____ Passage provided

Dry Brushing, what’s not to love. It is a fast, easy and effective way to give your skin a little TLC.
If you’re like me, you’re probably thinking, ‘Why do I need to add something else to my already busy morning (or evening) routine?’
We tend to think we are already doing enough for our skin and to be totally candid, didn’t want to add another skin care regimen into my life.
Dry Brushing is great for our lymphatic system; it calms our nervous system, and helps the cardiovascular system.
What is Dry Brushing?
If you’re not yet familiar with dry brushing, it’s pretty much exactly as it sounds, brushing our skin, when it’s dry.
You can use a skin brush to gently brush the skin while it’s dry (either before or after you shower – I prefer before)
Our skin is our largest organ and yet it seems that society focuses mostly on our face and hands.
Our skin is responsible for 25% of the body’s ability to detox.
When hearing facts like that, I realise why so many cultures make this a part of their daily or weekly ritual.
Skin brushing for the whole body has been used for ages in Scandinavia, Russia, Japan, The Cherokee Tribe (used dried corn cobs), Ancient Greek times and in Ayurvedic traditions.
The benefits of Dry Skin Brushing go beyond skin deep, offering whole-body benefits to our health.

________

▸ Work task 1: List every place, people, era, or tradition that the dry brushing text says has used whole-body skin brushing.
▸ Work task 2: Reproduce word for word the part of the dry brushing text starting at "Dry Brushing is" and ending at "I prefer before)".

____ Study material

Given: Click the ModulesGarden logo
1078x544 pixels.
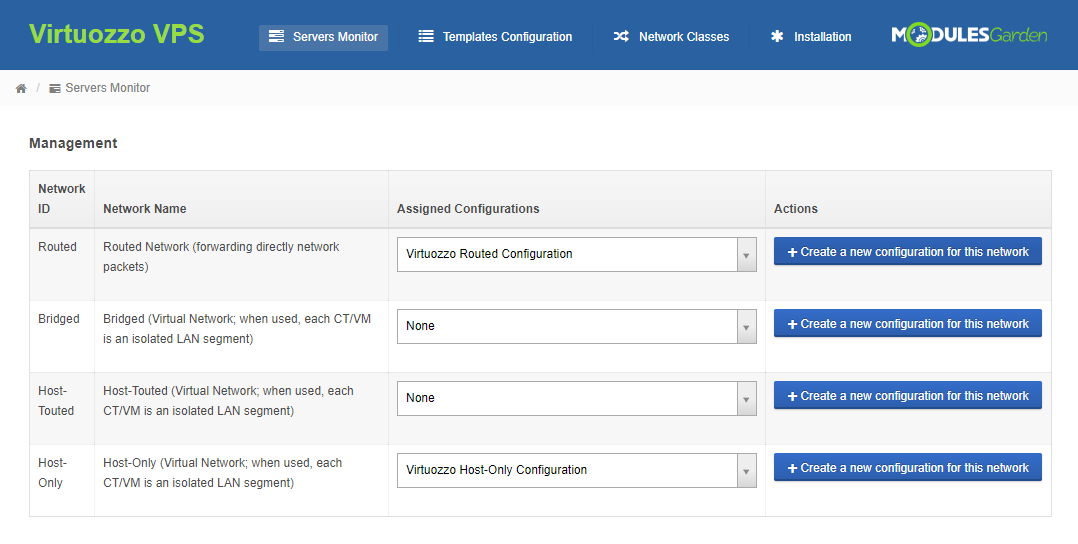Looking at the screenshot, I should (969, 36).

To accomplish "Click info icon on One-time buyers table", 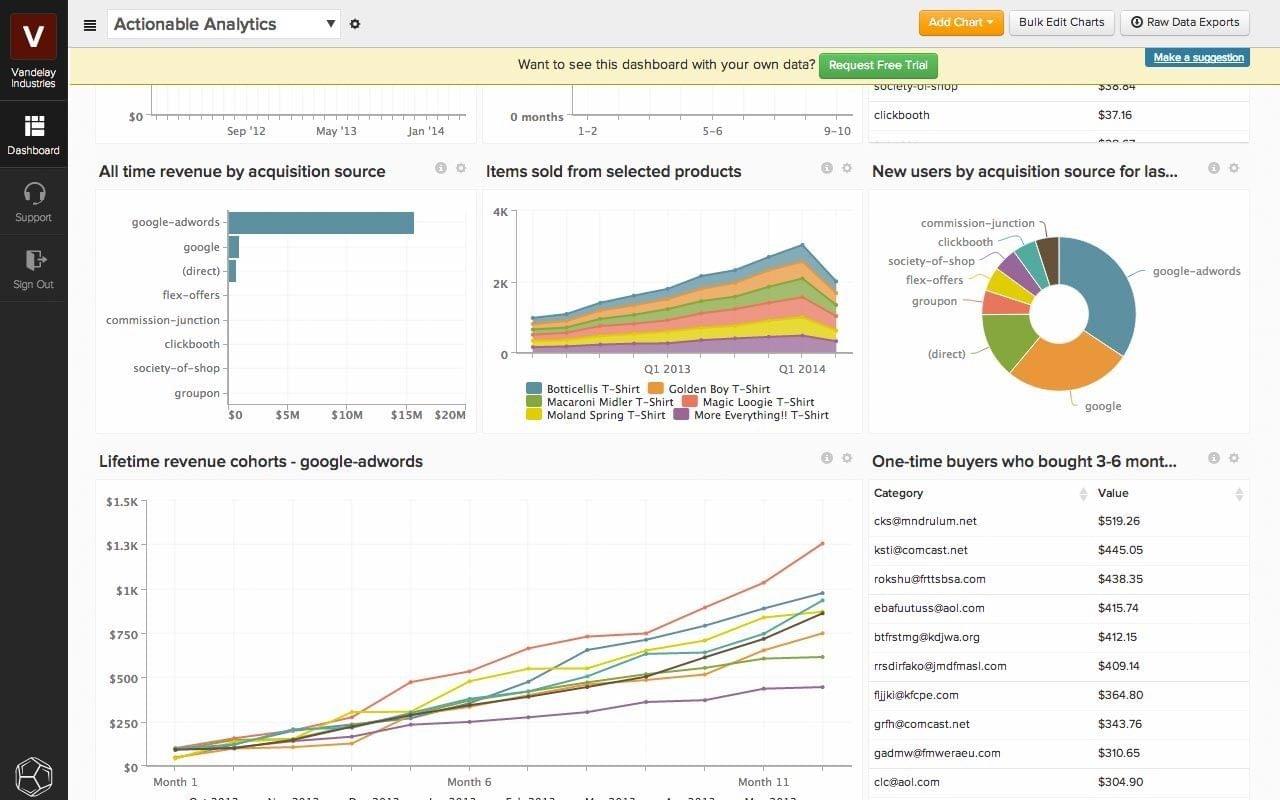I will click(x=1213, y=457).
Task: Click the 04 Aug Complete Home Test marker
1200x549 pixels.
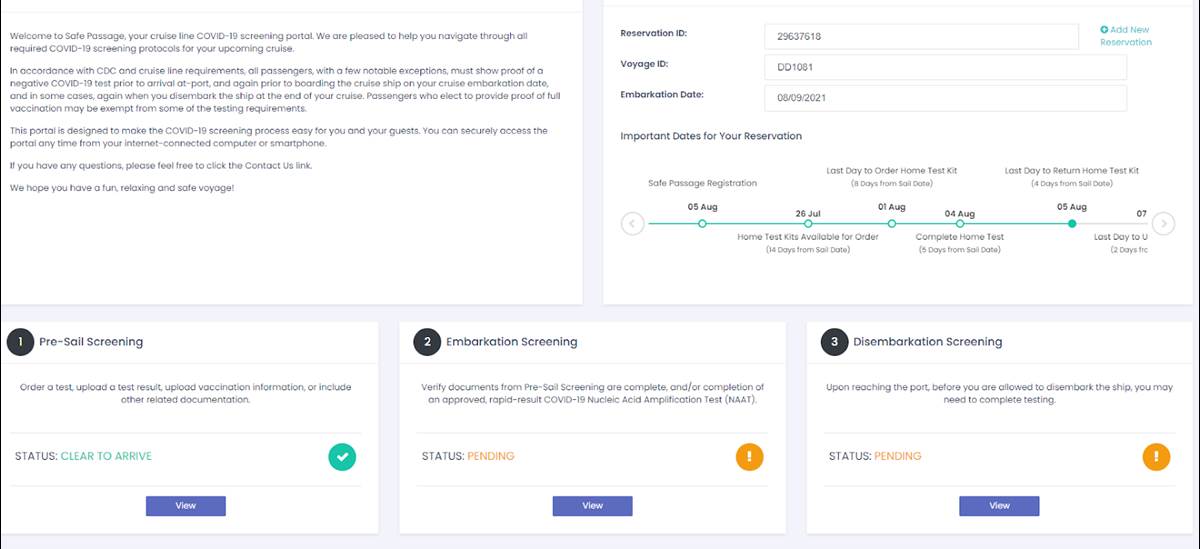Action: tap(960, 224)
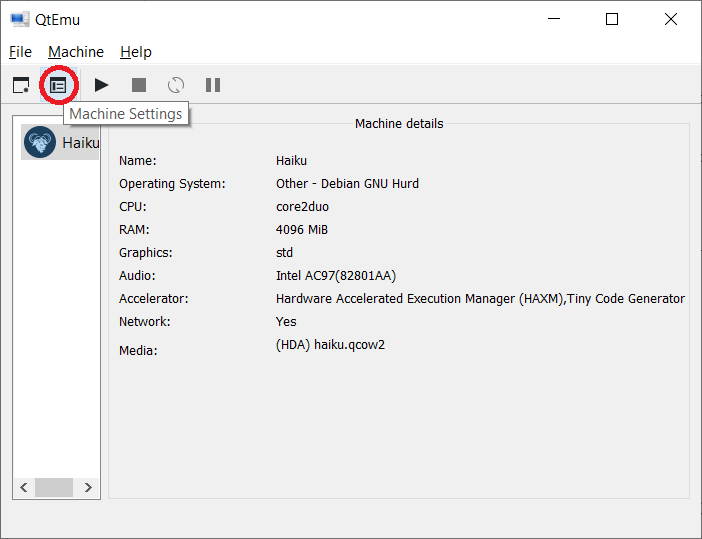Click the haiku.qcow2 media entry
The height and width of the screenshot is (539, 702).
[331, 345]
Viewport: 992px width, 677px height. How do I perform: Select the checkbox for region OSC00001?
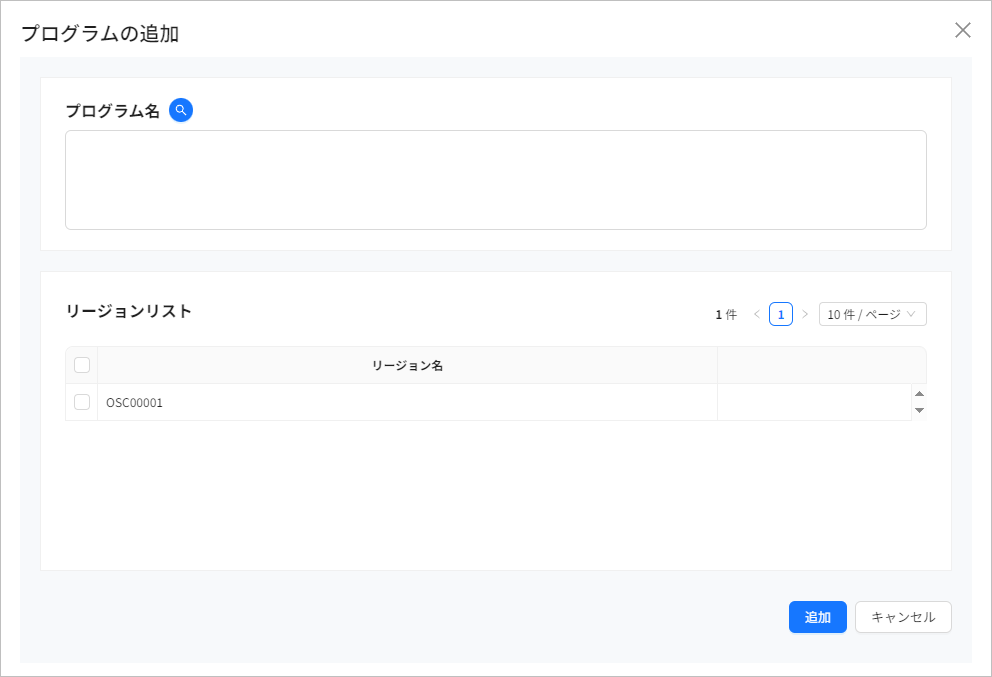pyautogui.click(x=81, y=402)
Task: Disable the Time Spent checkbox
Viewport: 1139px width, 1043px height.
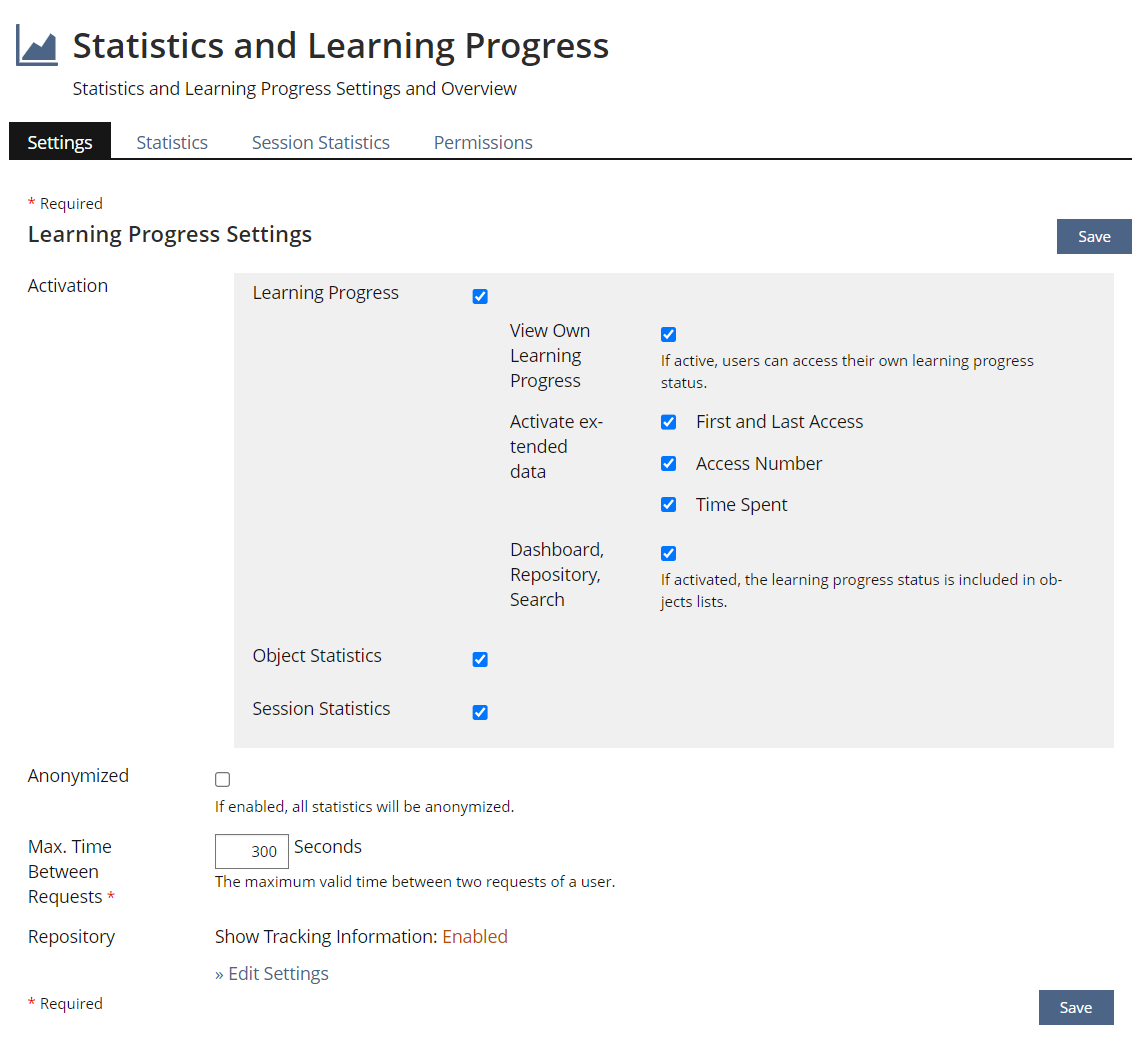Action: (669, 505)
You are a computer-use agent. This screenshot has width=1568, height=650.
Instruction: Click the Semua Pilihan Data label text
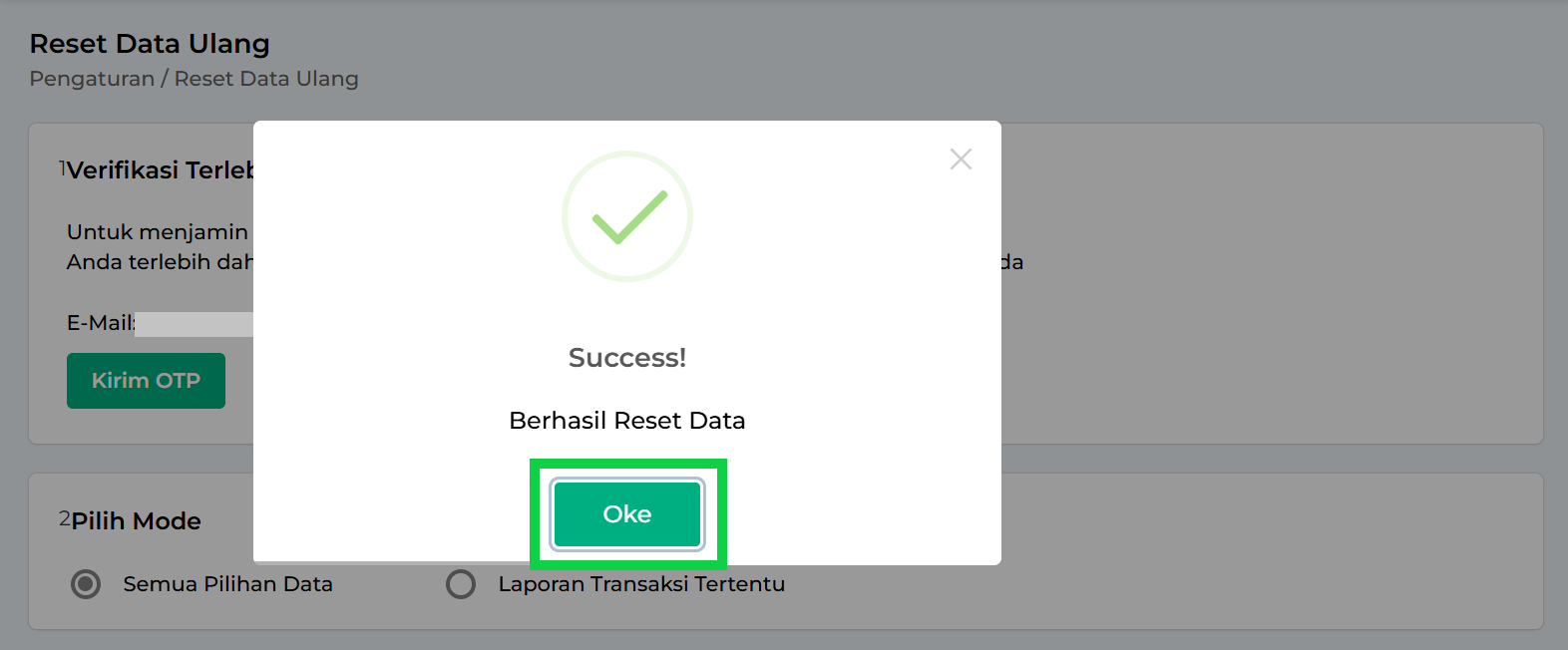pos(227,584)
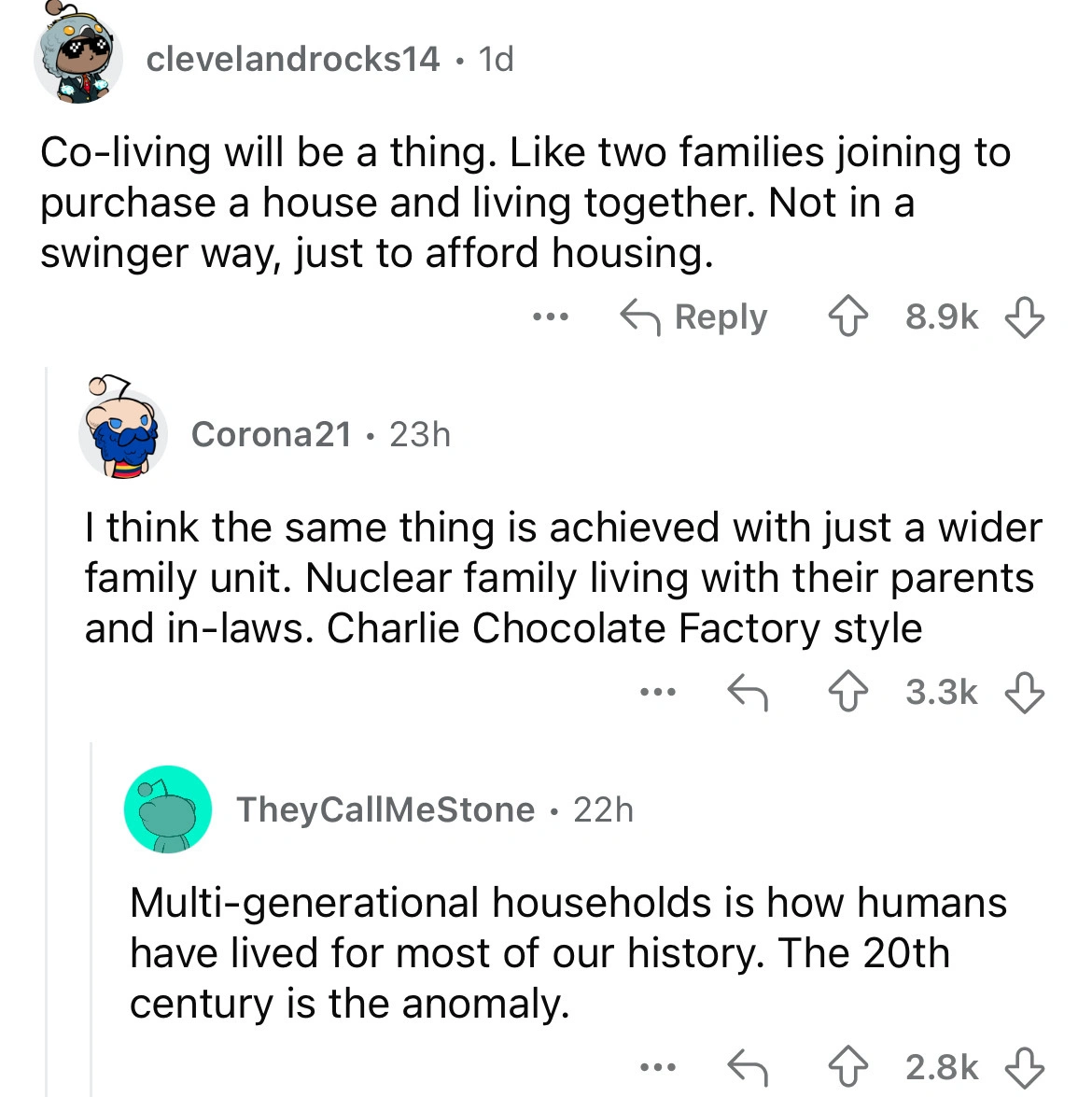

________

▸ Written reply 1:
- Scandinavia
- Russia
- Japan
- The Cherokee Tribe (used dried corn cobs)
- Ancient Greek times
- Ayurvedic traditions

▸ Written reply 2:
Dry Brushing is great for our lymphatic system; it calms our nervous system, and helps the cardiovascular system.
What is Dry Brushing?
If you’re not yet familiar with dry brushing, it’s pretty much exactly as it sounds, brushing our skin, when it’s dry.
You can use a skin brush to gently brush the skin while it’s dry (either before or after you shower – I prefer before)